A Novel Approach for Annotation-based Image Retrieval Using Deep Architecture
Guanwen Zhang, Jien Kato, Yu Wang and Kenji Mase
Due to the increasing of the digital images, it imposes a great challenge on how to effectively manage image data. Image retrieval system, searching and finding images according to specific requirement, is naturally emerging. In this paper, we present a novel approach for annotation-based image retrieval. The two recent advances of deep architectures in the computer vision and natural language processing are utilized to try to bridge the semantic gap of the image contents and human perception. Given the test images, different regions and scales of image are densely sampled as the candidates.
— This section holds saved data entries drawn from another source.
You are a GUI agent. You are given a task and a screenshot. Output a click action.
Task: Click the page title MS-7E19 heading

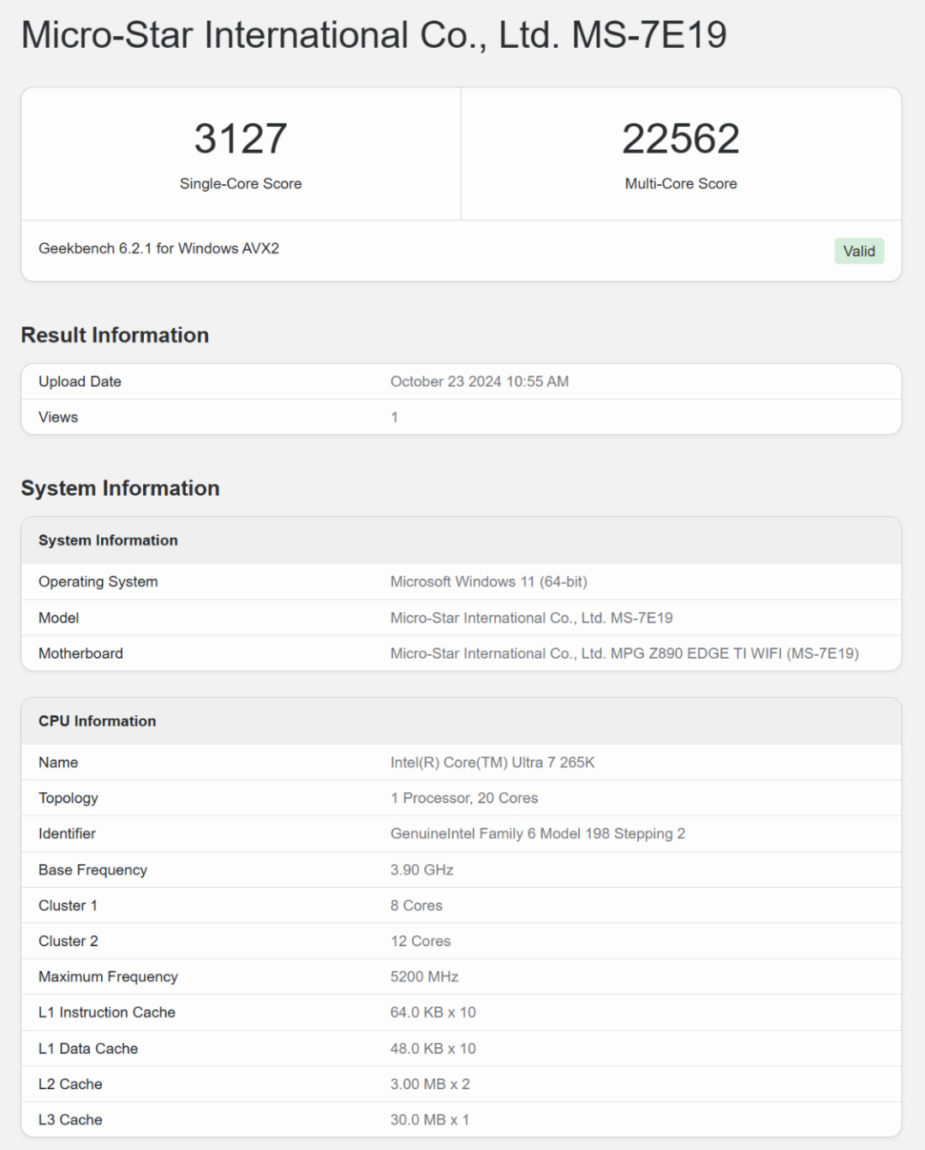pos(373,35)
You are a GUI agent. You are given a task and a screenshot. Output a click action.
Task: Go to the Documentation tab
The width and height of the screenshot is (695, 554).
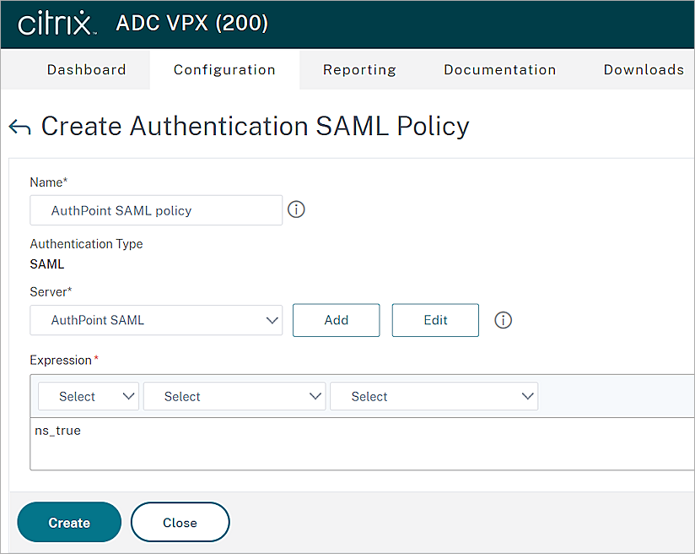[499, 69]
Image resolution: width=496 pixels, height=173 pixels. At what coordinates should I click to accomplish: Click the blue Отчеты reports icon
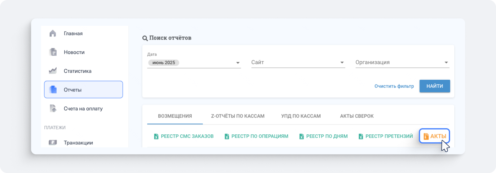[53, 90]
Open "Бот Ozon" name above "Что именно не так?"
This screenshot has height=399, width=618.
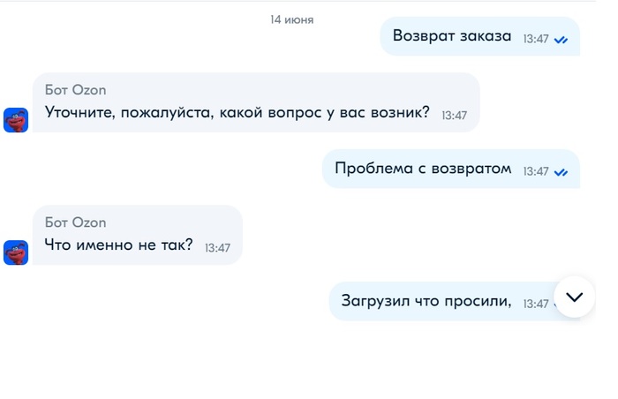coord(76,222)
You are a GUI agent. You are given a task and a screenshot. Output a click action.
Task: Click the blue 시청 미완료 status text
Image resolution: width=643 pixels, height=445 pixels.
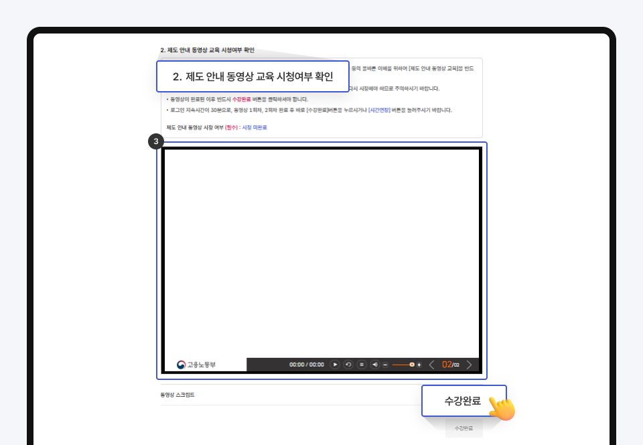(254, 127)
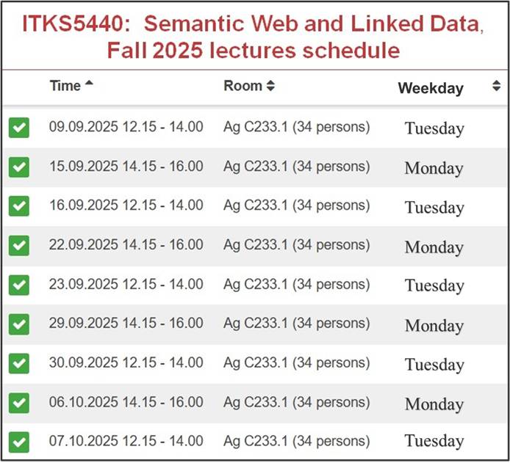Viewport: 510px width, 463px height.
Task: Click the ITKS5440 schedule title
Action: pyautogui.click(x=254, y=37)
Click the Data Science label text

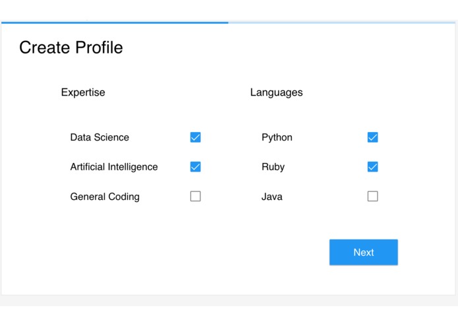coord(100,137)
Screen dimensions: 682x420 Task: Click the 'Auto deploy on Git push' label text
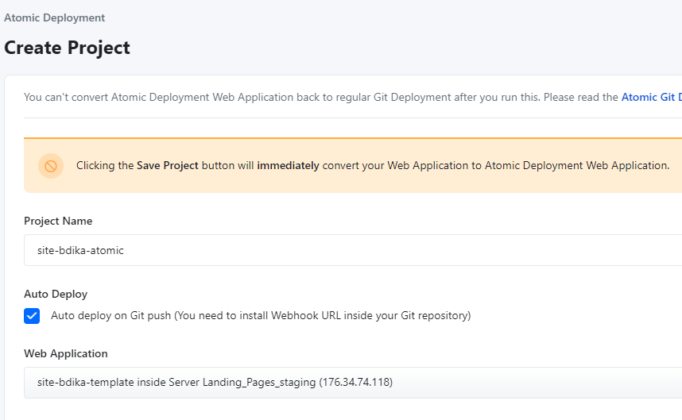point(110,316)

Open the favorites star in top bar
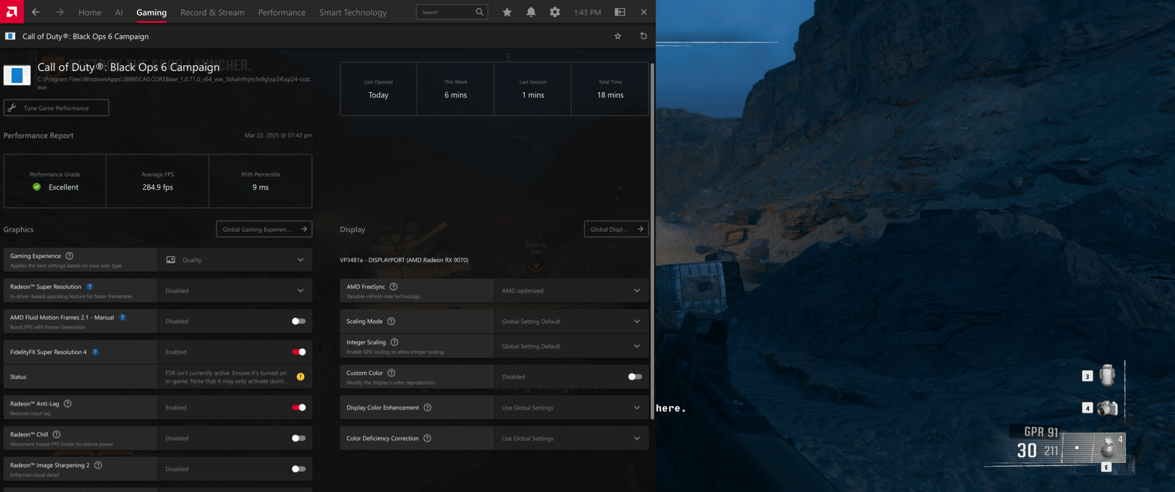[507, 12]
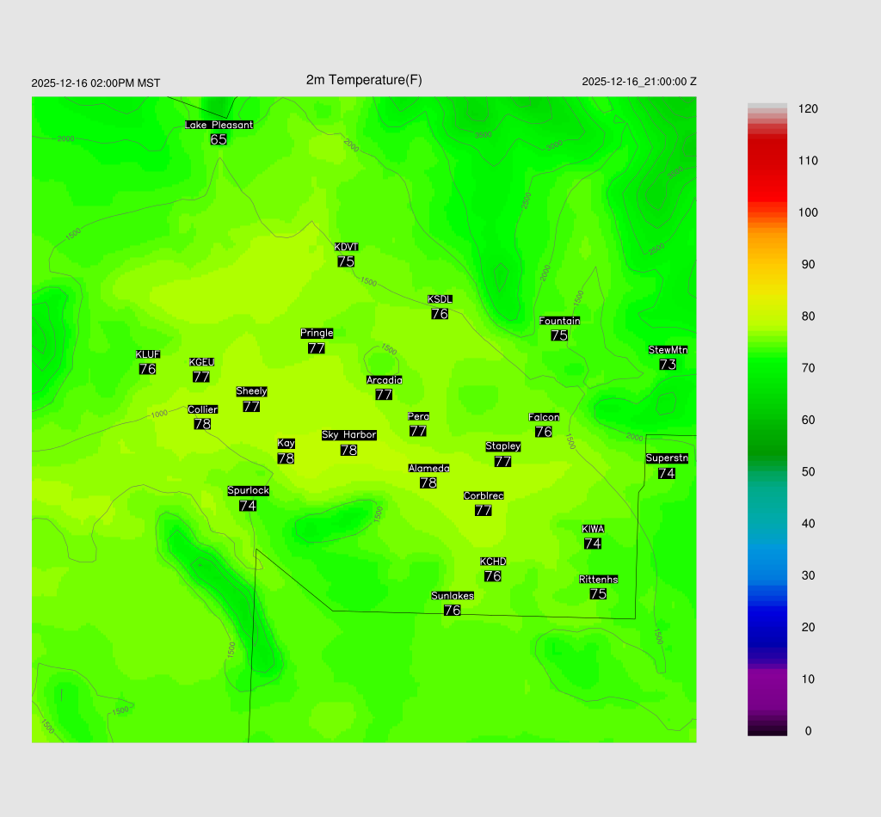Click the KDVT station label
Image resolution: width=881 pixels, height=817 pixels.
pyautogui.click(x=346, y=248)
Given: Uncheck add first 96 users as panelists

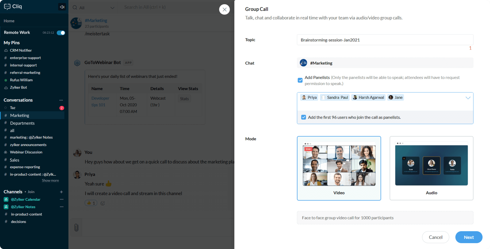Looking at the screenshot, I should [x=303, y=117].
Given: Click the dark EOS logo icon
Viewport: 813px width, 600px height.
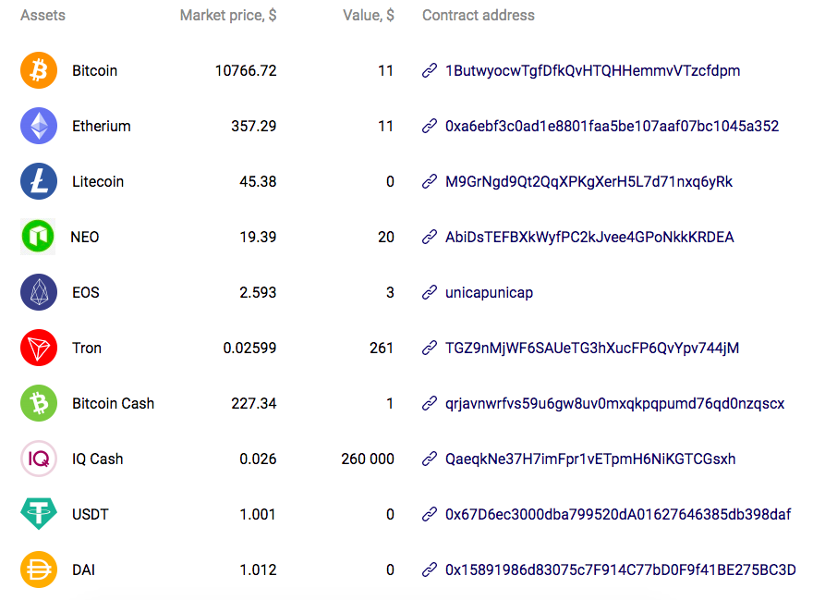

The two strategies, saliency reduction and non-maximum suppression integration, are performed to remove the redundancy and retain the convincing candidates. We employ the convolutional neural network for candidate annotations. Based on the word embedding, a deep language architecture is trained to calculate the relatedness of the input query text and annotations. We also formulate a transition matrix to measure relative importance and transfer the references among the annotations. The experimental results on a nursery school dataset demonstrate effectiveness of the proposed approach.
Keywords: Annotation-based image retrieval, convolutional neural network, Word2Vec, saliency computation, non-maximum suppression integration, region proposals, transition matrix.